*Data for review:*
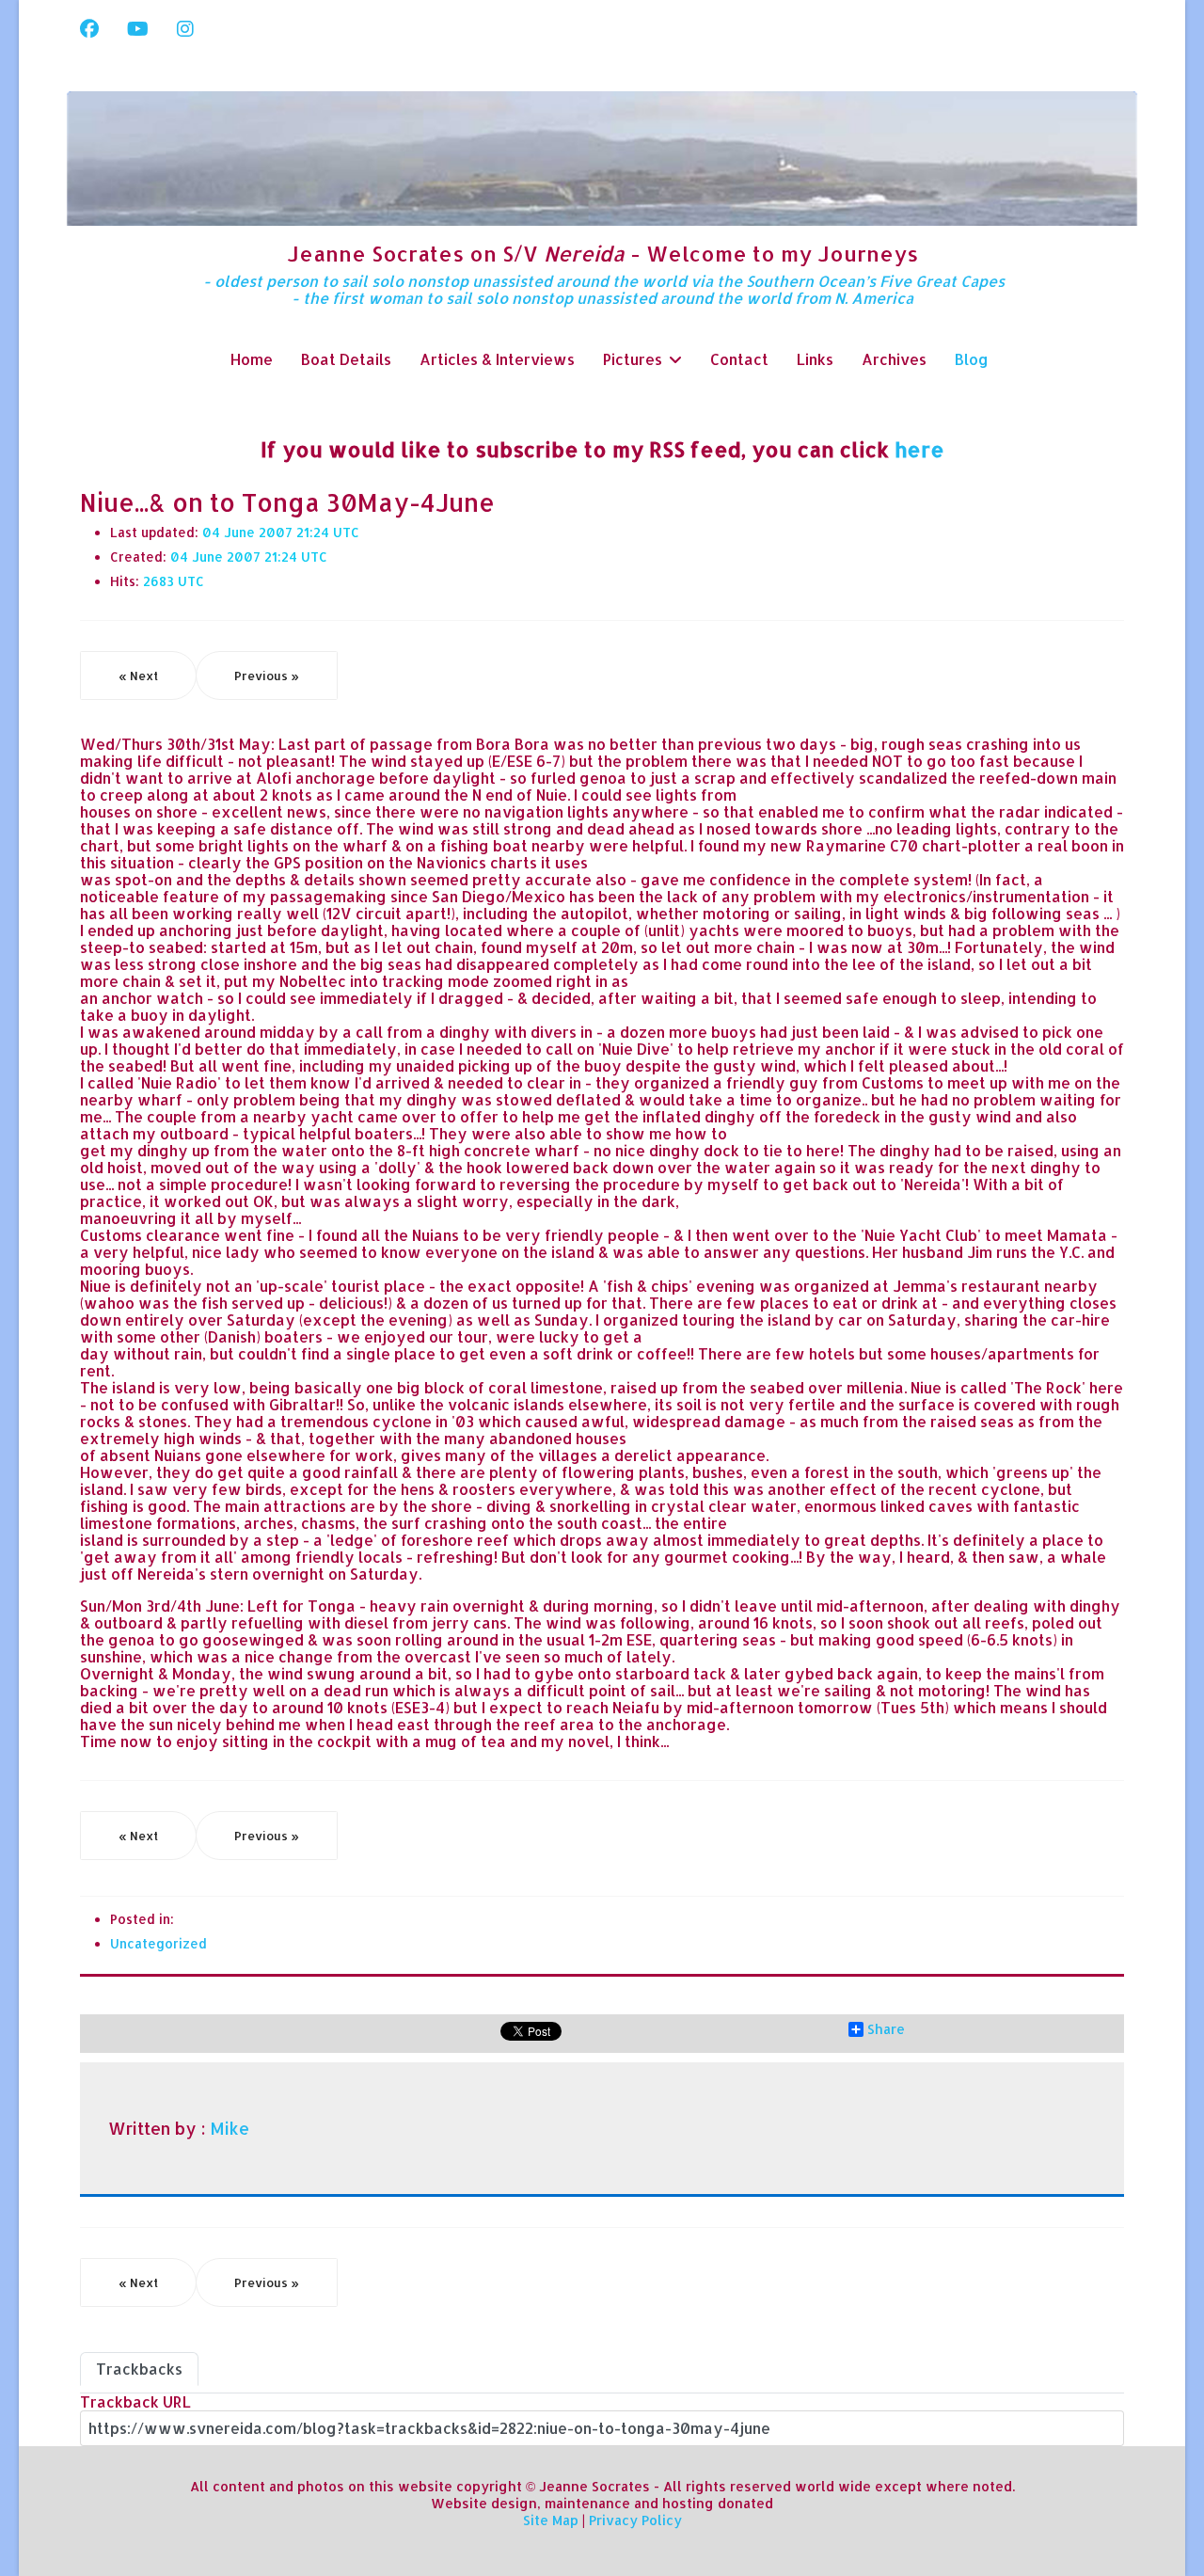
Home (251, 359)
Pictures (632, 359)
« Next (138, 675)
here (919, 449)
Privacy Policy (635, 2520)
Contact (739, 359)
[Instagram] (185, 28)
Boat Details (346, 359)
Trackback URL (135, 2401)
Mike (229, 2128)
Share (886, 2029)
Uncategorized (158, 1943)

*The task:* Extract every line from the one with "Contact (739, 359)" down to the final line above, both included, exactly as written.

*Task output:*
Contact (739, 359)
[Instagram] (185, 28)
Boat Details (346, 359)
Trackback URL (135, 2401)
Mike (229, 2128)
Share (886, 2029)
Uncategorized (158, 1943)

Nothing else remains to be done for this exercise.